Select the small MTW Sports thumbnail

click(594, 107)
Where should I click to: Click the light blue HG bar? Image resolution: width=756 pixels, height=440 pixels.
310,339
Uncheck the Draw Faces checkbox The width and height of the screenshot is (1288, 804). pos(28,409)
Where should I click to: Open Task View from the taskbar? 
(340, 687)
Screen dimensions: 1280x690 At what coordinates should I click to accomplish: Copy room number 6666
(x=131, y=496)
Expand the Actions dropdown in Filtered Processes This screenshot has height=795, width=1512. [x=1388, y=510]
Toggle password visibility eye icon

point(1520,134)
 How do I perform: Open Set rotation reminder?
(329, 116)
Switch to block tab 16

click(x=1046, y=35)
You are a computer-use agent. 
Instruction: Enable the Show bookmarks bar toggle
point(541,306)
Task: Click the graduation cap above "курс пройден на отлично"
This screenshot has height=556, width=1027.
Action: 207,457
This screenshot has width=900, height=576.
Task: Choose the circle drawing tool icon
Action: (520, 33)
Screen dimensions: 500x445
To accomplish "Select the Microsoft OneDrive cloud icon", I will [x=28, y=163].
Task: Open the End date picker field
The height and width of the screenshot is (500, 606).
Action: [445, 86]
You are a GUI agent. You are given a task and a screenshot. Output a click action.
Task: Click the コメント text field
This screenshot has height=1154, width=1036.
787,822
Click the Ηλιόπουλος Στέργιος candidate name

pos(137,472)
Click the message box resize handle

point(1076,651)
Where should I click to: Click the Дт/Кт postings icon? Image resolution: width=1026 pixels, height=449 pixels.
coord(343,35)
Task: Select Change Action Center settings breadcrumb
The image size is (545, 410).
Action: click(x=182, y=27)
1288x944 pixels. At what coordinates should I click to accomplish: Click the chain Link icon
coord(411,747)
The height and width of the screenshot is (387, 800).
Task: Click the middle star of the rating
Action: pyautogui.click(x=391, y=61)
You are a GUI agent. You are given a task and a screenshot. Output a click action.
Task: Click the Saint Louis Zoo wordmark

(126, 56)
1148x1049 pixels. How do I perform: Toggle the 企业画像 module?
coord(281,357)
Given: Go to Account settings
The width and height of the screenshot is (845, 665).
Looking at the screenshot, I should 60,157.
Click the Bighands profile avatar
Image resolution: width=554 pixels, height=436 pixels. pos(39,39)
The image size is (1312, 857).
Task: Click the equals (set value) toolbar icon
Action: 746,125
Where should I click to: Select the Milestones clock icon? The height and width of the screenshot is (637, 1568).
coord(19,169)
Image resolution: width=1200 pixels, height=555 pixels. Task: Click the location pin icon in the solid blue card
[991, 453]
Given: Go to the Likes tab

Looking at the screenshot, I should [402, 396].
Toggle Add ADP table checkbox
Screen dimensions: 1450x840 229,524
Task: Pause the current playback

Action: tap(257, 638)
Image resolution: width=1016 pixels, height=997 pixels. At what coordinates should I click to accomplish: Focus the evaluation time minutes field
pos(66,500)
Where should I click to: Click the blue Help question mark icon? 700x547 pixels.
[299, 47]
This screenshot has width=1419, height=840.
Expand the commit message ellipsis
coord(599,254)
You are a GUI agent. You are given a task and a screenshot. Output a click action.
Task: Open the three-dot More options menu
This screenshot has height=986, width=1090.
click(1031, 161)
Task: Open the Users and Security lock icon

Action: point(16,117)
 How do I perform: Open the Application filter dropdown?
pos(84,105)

**TASK DESCRIPTION:** Output the entire listing exactly as written.

**SOLUTION TO THE PROBLEM:**
Select the small MTW Sports thumbnail

click(594, 107)
Where should I click to: Click the light blue HG bar? Image resolution: width=756 pixels, height=440 pixels.
310,339
Uncheck the Draw Faces checkbox The width and height of the screenshot is (1288, 804). pos(28,409)
Where should I click to: Open Task View from the taskbar? 
(340, 687)
Screen dimensions: 1280x690 At what coordinates should I click to accomplish: Copy room number 6666
(x=131, y=496)
Expand the Actions dropdown in Filtered Processes This screenshot has height=795, width=1512. [x=1388, y=510]
Toggle password visibility eye icon

point(1520,134)
 How do I perform: Open Set rotation reminder?
(329, 116)
Switch to block tab 16

click(x=1046, y=35)
You are a computer-use agent. 
Instruction: Enable the Show bookmarks bar toggle
point(541,306)
Task: Click the graduation cap above "курс пройден на отлично"
This screenshot has height=556, width=1027.
Action: 207,457
This screenshot has width=900, height=576.
Task: Choose the circle drawing tool icon
Action: (520, 33)
Screen dimensions: 500x445
To accomplish "Select the Microsoft OneDrive cloud icon", I will [x=28, y=163].
Task: Open the End date picker field
The height and width of the screenshot is (500, 606).
Action: [445, 86]
You are a GUI agent. You are given a task and a screenshot. Output a click action.
Task: Click the コメント text field
This screenshot has height=1154, width=1036.
787,822
Click the Ηλιόπουλος Στέργιος candidate name

pos(137,472)
Click the message box resize handle

point(1076,651)
Where should I click to: Click the Дт/Кт postings icon? Image resolution: width=1026 pixels, height=449 pixels.
coord(343,35)
Task: Select Change Action Center settings breadcrumb
The image size is (545, 410).
Action: click(x=182, y=27)
1288x944 pixels. At what coordinates should I click to accomplish: Click the chain Link icon
coord(411,747)
The height and width of the screenshot is (387, 800).
Task: Click the middle star of the rating
Action: pyautogui.click(x=391, y=61)
You are a GUI agent. You are given a task and a screenshot. Output a click action.
Task: Click the Saint Louis Zoo wordmark

(126, 56)
1148x1049 pixels. How do I perform: Toggle the 企业画像 module?
coord(281,357)
Given: Go to Account settings
The width and height of the screenshot is (845, 665).
Looking at the screenshot, I should 60,157.
Click the Bighands profile avatar
Image resolution: width=554 pixels, height=436 pixels. pos(39,39)
The image size is (1312, 857).
Task: Click the equals (set value) toolbar icon
Action: 746,125
Where should I click to: Select the Milestones clock icon? The height and width of the screenshot is (637, 1568).
coord(19,169)
Image resolution: width=1200 pixels, height=555 pixels. Task: Click the location pin icon in the solid blue card
[991, 453]
Given: Go to the Likes tab

Looking at the screenshot, I should [402, 396].
Toggle Add ADP table checkbox
Screen dimensions: 1450x840 229,524
Task: Pause the current playback

Action: tap(257, 638)
Image resolution: width=1016 pixels, height=997 pixels. At what coordinates should I click to accomplish: Focus the evaluation time minutes field
pos(66,500)
Where should I click to: Click the blue Help question mark icon? 700x547 pixels.
[299, 47]
This screenshot has width=1419, height=840.
Expand the commit message ellipsis
coord(599,254)
You are a GUI agent. You are given a task and a screenshot. Output a click action.
Task: Open the three-dot More options menu
This screenshot has height=986, width=1090.
click(1031, 161)
Task: Open the Users and Security lock icon

Action: point(16,117)
 How do I perform: Open the Application filter dropdown?
pos(84,105)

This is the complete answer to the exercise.